| PROBLEM DETAILS |
Among the entries below, find the line with "Expand the Screen Options panel", then quote it and each following line up to and including the line with "is (574, 945).", and nothing else.

| EXERCISE DATA |
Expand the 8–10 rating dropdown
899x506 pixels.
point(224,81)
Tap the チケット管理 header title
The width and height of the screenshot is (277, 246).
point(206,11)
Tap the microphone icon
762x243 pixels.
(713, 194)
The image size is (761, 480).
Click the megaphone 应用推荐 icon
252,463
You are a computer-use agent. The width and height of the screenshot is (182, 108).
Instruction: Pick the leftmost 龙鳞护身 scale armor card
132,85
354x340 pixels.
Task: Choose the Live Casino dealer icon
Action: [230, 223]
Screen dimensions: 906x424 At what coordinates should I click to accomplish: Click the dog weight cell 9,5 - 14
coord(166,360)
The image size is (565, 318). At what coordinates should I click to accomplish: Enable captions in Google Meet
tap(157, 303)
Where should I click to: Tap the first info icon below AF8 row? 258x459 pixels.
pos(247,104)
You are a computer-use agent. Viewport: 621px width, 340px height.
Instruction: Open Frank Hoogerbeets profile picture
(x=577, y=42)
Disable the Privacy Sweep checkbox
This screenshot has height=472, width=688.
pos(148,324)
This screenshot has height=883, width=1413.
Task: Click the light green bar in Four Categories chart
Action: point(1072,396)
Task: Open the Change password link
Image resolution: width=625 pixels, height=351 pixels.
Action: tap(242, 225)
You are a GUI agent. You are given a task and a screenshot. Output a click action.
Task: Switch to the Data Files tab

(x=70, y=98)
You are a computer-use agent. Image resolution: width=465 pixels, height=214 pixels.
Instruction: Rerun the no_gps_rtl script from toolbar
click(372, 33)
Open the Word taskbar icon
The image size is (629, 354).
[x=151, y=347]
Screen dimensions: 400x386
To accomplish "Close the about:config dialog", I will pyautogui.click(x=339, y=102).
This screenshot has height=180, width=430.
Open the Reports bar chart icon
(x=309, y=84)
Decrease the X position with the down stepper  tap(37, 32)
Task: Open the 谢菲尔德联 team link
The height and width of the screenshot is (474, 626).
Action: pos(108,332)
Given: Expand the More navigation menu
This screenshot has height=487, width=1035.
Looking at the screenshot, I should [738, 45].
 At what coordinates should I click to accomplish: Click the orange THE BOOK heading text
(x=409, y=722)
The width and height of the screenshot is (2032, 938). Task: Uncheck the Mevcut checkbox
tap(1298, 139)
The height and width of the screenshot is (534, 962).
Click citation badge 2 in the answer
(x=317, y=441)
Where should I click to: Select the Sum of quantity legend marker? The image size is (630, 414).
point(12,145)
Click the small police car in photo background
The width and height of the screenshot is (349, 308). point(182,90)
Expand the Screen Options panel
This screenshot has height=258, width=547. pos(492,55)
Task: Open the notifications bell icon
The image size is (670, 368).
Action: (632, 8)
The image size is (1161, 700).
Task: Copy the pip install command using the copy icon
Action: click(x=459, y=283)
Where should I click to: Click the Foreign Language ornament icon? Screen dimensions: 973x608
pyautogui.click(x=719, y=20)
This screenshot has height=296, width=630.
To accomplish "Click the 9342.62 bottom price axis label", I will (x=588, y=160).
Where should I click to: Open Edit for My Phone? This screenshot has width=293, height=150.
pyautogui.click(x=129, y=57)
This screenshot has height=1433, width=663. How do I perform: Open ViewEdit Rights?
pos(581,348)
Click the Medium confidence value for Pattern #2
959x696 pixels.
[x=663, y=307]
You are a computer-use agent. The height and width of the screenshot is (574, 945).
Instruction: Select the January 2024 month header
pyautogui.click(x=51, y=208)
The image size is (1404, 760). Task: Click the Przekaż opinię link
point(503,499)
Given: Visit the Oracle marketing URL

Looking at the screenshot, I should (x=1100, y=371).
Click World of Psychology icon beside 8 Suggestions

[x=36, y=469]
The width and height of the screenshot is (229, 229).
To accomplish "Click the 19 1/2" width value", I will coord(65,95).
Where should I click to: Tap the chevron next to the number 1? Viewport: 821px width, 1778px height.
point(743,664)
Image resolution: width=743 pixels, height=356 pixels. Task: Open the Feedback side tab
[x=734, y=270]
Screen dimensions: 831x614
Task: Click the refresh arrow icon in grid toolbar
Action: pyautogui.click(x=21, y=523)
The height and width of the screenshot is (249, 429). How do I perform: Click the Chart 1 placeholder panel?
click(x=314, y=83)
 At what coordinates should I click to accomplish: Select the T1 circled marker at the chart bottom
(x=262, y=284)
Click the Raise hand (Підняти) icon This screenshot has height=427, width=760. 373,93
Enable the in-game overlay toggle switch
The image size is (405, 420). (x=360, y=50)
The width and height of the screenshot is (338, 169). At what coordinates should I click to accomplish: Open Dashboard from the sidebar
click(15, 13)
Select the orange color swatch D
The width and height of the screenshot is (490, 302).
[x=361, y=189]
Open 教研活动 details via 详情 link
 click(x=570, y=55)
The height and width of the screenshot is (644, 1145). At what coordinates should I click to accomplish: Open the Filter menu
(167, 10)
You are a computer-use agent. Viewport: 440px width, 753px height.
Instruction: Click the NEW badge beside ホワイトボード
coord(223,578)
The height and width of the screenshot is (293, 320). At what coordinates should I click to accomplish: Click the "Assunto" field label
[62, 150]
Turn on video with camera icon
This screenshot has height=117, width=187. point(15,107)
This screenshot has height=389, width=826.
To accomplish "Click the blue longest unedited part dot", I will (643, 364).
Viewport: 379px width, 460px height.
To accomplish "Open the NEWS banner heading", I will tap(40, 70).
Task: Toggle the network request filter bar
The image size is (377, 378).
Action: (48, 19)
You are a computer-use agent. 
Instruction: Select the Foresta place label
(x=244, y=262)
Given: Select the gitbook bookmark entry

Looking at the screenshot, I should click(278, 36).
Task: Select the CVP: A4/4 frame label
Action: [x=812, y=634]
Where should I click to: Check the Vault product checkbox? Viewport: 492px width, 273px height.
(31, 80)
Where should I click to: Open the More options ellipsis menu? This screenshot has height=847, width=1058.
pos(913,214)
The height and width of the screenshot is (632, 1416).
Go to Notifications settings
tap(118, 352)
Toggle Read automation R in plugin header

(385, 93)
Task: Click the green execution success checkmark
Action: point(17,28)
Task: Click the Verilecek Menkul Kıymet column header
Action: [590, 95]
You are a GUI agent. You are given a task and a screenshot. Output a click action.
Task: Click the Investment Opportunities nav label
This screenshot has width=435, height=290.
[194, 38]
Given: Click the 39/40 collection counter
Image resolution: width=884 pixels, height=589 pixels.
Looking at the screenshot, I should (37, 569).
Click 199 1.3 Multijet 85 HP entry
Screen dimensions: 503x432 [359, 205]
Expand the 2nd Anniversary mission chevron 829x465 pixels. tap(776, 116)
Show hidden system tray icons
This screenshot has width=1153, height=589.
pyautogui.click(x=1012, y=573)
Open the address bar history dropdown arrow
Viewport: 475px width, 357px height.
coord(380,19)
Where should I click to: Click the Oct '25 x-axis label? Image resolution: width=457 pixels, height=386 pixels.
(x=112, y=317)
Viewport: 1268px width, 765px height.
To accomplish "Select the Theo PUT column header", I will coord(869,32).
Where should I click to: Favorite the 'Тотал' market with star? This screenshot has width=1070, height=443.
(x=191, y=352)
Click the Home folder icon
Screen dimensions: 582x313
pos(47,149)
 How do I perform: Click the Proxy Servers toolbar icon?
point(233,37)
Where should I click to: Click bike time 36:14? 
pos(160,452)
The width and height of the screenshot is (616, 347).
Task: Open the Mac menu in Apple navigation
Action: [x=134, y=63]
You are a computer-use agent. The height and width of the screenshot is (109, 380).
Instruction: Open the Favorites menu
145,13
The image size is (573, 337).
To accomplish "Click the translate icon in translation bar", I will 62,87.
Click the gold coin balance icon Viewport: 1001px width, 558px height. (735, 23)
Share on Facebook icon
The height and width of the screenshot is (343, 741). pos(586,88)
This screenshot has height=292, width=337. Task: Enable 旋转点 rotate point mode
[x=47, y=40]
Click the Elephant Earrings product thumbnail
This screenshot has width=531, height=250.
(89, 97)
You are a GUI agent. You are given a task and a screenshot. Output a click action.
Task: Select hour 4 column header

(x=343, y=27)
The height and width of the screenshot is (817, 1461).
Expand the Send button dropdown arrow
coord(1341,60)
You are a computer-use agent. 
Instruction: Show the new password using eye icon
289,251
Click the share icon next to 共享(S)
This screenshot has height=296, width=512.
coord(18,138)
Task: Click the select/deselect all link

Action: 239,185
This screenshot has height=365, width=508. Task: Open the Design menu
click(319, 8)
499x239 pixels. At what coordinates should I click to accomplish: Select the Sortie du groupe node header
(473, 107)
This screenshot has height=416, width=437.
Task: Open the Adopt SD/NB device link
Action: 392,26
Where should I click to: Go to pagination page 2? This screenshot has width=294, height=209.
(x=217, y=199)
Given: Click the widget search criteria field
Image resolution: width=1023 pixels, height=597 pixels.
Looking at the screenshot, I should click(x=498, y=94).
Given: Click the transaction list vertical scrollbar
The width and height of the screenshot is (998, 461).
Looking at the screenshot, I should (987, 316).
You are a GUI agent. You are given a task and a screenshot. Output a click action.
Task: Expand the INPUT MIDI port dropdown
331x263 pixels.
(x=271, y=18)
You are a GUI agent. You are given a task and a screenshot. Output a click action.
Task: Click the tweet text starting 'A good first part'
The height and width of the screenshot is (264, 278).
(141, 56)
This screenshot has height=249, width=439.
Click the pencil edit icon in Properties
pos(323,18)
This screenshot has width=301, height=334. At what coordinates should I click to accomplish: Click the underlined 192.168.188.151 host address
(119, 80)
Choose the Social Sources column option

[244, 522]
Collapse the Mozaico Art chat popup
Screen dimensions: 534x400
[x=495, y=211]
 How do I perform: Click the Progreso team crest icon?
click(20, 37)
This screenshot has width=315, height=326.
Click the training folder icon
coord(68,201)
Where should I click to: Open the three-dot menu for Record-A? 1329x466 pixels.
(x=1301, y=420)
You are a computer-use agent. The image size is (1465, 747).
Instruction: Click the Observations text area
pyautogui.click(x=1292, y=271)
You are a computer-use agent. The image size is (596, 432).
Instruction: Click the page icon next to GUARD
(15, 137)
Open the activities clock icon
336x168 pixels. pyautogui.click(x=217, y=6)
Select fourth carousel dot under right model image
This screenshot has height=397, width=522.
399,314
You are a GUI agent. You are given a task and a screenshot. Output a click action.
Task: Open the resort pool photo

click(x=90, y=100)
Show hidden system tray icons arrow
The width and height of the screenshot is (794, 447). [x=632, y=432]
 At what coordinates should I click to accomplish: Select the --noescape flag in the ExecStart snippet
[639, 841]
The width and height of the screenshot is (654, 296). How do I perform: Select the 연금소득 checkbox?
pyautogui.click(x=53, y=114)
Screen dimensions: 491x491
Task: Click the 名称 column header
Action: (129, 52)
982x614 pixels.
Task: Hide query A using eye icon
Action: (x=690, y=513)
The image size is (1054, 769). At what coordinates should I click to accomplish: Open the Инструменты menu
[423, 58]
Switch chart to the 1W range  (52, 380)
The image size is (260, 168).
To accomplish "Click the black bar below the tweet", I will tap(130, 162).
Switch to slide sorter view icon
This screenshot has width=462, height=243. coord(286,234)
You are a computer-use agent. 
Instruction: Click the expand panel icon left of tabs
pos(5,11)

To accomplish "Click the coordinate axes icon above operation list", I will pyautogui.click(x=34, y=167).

| SOLUTION BELOW |
Expand the Screen Options panel
This screenshot has height=258, width=547. pos(492,55)
Task: Open the notifications bell icon
The image size is (670, 368).
Action: (632, 8)
The image size is (1161, 700).
Task: Copy the pip install command using the copy icon
Action: click(x=459, y=283)
Where should I click to: Click the Foreign Language ornament icon? Screen dimensions: 973x608
pyautogui.click(x=719, y=20)
This screenshot has height=296, width=630.
To accomplish "Click the 9342.62 bottom price axis label", I will (x=588, y=160).
Where should I click to: Open Edit for My Phone? This screenshot has width=293, height=150.
pyautogui.click(x=129, y=57)
This screenshot has height=1433, width=663. How do I perform: Open ViewEdit Rights?
pos(581,348)
Click the Medium confidence value for Pattern #2
959x696 pixels.
[x=663, y=307]
You are a computer-use agent. The height and width of the screenshot is (574, 945).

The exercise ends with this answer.